Vexed, you are right to pay heed to Big Data, indeed, as you acknowledge, you can barely pass an hour without hearing about it. Big Data is the current tech buzzword du jour and refers to data sets that are so substantial they require alternative management tools and applications to the data volumes we are used to. If you consider the breadth of data accumulated from social media, the financial services and health care authorities on a daily basis, you can get an idea of the relevancy of the discussion.

Your prognosis is good due to the modernity of your systems. With newer database solutions there are automated ways of detecting data, and triaging systems that appear to have data they shouldn’t. You can build on this, either independently, or by talking to data warehousing experts about opportunities for automation. It is important to understand, and document, where all your important data sits and ‘file’ it accordingly; transactional and non-transactional, for example. This allows for easier encryption and makes it much easier to monitor.
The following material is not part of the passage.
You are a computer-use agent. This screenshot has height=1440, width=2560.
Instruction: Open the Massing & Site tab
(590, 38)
Managed well, Big Data could become your organisation’s best friend – the insights gleaned can significantly enhance your marketing and business development strategies. You need to carefully consider privacy issues as well as compliance and security and be open with your customer about how you use their data throughout your collateral; any benefits must apply to both sides.  

 Dear Data Doctor,

In the tail end of 2012 I swear I kept hearing mutterings about Visa Merchant Agent registration and the perils of non-compliance. Nearly halfway into 2013 I have heard precious little else. Was I hallucinating??

Possibly Deluded, Stockport

Worry not, PD, while the scheme continues to progress at a geological pace, Data Doctor’s consultants in the field have been reliably informed that the scheme is very much real. WeAnswer were one of the first contact centres to register, showing our commitment to compliance and protection of customer data.
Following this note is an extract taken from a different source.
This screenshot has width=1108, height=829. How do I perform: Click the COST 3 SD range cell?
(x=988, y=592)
Third party service  providers aka Merchant Agents need to be registered and on the list, but if merchants are using third party they should check their providers are registered.  The scheme seeks to protect consumers from fraud and encourages merchants to take responsibility for their part in compliant credit card transactions. Visa’s website warns of “increasing impacts” for businesses who do not register with the scheme with effect from 31 December 2012, and with a behemoth such as Visa, I simply wouldn’t mess.